Exercise tasks:
1. Answer these from the HCl leaching passage:
(a) What was the estimated glass transition temperature of the material?
(b) What is the ethanol:water volume ratio in the 4 M ethanolic HCl solution?
(c) What chloride content was measured in the PVC residues after leaching?
2. From the HCl leaching passage, pull out everything from "Ethanolic HCl leaching systems" down to "10 for 2 h.", unchanged.
3. Write the next part of the HCl leaching passage, following on from its last sentence.

Ethanolic HCl leaching systems were tested and compared to aqueous leaching systems at 50 °C and 80 °C in 2 M, 4 M and 6 M HCl (Fig. 1).

Fig. 1 Leachability of aluminium and antimony at 50 °C and 80 °C in aqueous and ethanolic HCl solutions of different concentrations at L/S = 10 for 2 h.

The ethanolic systems yielded a significant increase in antimony extraction at both tested temperatures. On average the measured pH of the lixiviants after leaching was ∼0.4 lower for the ethanolic solutions compared to that of the aqueous solutions with the same HCl concentrations (Table S1 in the ESI†). Antimony extraction by ethanolic HCl leaching drastically increased when increasing the temperature from 50 °C to 80 °C. Hereby it should be noted that according to differential scanning calorimetry the glass transition temperature of the material was estimated to be 58.2 °C, above which diffusion of the lixiviant into the polymer matrix is expected to enhance.^2,27 Whereas, at 80 °C more antimony was extracted in 4 M ethanolic HCl solution than in 6 M. Hereby it needs to be noted that the HCl solution was prepared by dilution of an aqueous 12 M HCl solution with ethanol. Thus, the ethanol:water volume ratio in the 6 M HCl solution is 1 : 1, whereas for 4 M HCl it is 2 : 1. Upon an increased ethanol addition the standard Gibbs energy of transfer of the chloride anion solute increases from 4.9 kJ mol⁻¹ at a 20% ethanol molar ratio aqueous solution to 9.2 kJ mol⁻¹ for a 40% molar ratio.¹⁴ Therefore, it is plausible that at 6 M ethanolic HCl, the chloride activity is lower than at 4 M ethanolic HCl due to a much lower ethanol addition. Also, as the ionic activity is directly related to the thermodynamics of the solubility product, as well as chloride complexation reactions, it needs to be noted that the antimony solubility in an ethanolic HCl solution seems to be thermodynamically favoured at a lower temperature than in an aqueous HCl solution.³¹ Noteworthy, aluminium did not demonstrate an increase in leachability when switching from an aqueous to an ethanolic HCl solution. Thus, the antimony leaching selectivity, with respect to aluminium, improved and was optimal in an ethanolic HCl solution of 4 M at L/S = 10, 80 °C for 2 h. The obtained PVC residues after leaching maintained the original shape and colour but were observed to be less flexible. The chloride content of the PVC dropped slightly from 22 wt% in the original sample to 18–21 wt% in the residues and the H : C ratio decreased from 1.8 to 1.3–1.7, respectively. No clear trend was observed for the change in chloride content and H : C ratio of the residues as a function of reaction temperature or HCl concentration in the ethanolic lixiviant. Thus, no apparent degradation of the PVC took place.

Data segment:

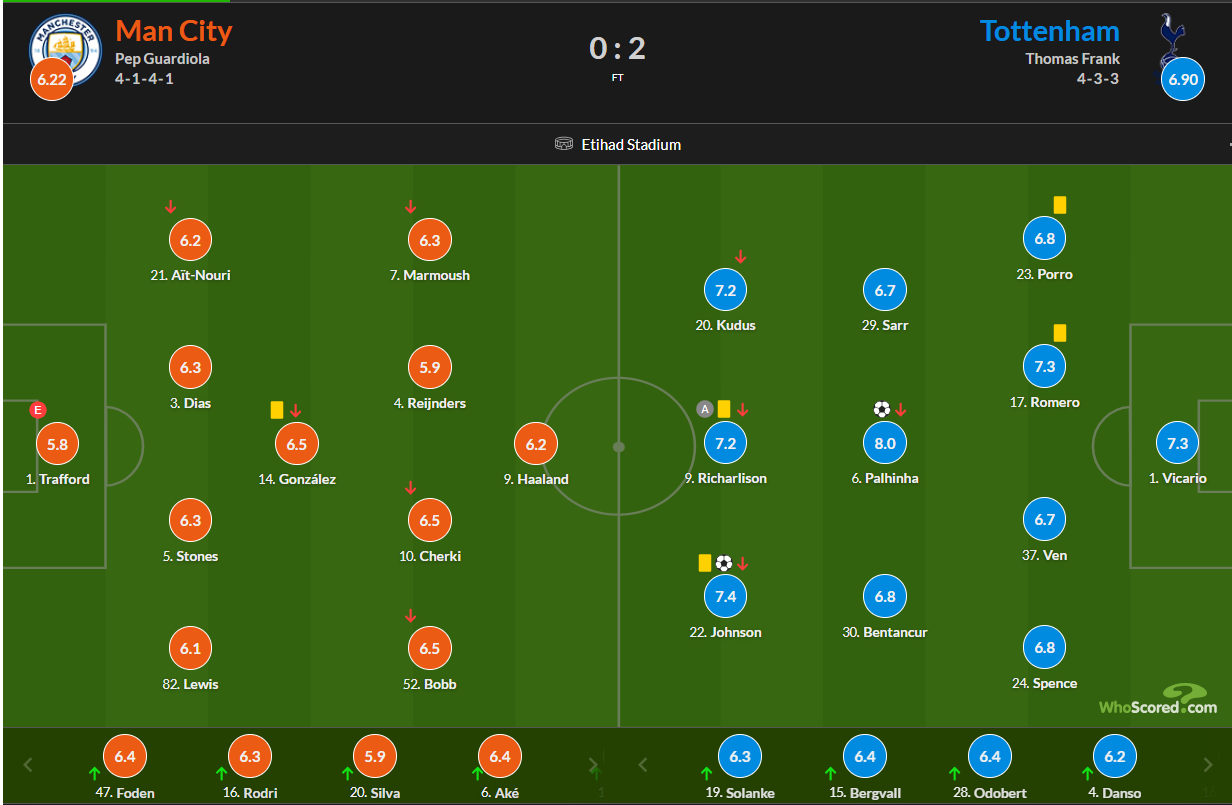
Task: Select substitute Foden's rating circle
Action: [x=125, y=757]
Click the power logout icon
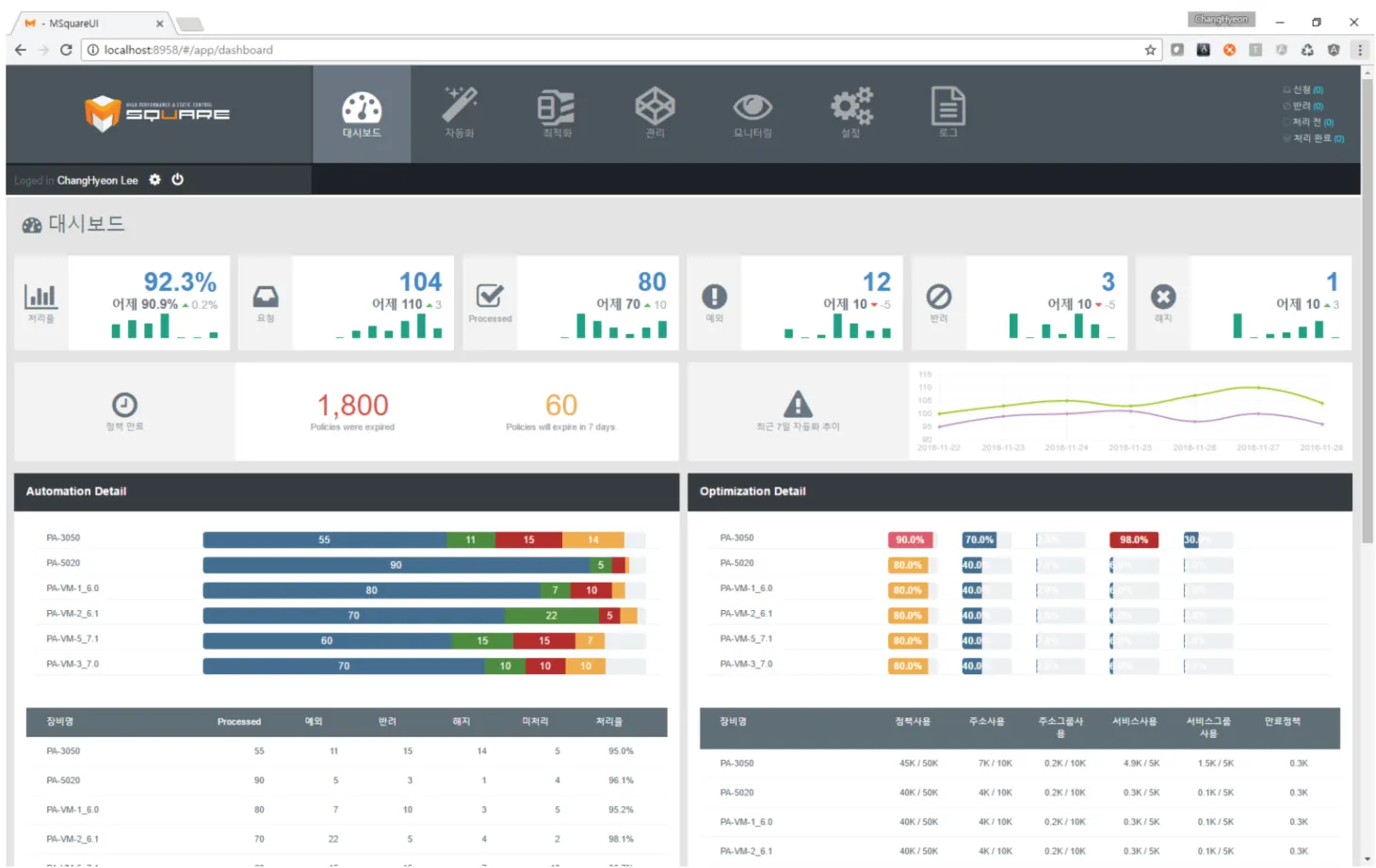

Answer set:
1.
(a) 58.2 °C
(b) 2 : 1
(c) 18–21 wt%

2.
Ethanolic HCl leaching systems were tested and compared to aqueous leaching systems at 50 °C and 80 °C in 2 M, 4 M and 6 M HCl (Fig. 1).

Fig. 1 Leachability of aluminium and antimony at 50 °C and 80 °C in aqueous and ethanolic HCl solutions of different concentrations at L/S = 10 for 2 h.

3.
Next, 50 g of PVC was leached in 500 mL of an ethanolic 4 M HCl solution at 80 °C for 5 h. A mass loss of 4.8 ± 0.7 wt% was recorded for the PVC residue. About 67% of antimony was extracted, as well as significant percentages of phosphorous (64%), sulphur (28%), tin (56%) and zinc (33%) (Table 2).

Table 2 Elemental composition measured by ICP-OES after digestion and derived extraction yields of the PVC residue after leaching for 5 h at 80 °C in 4 M HCl ethanolic lixiviant

Element	Composition (mg kg^−1)	Extraction efficiency (%)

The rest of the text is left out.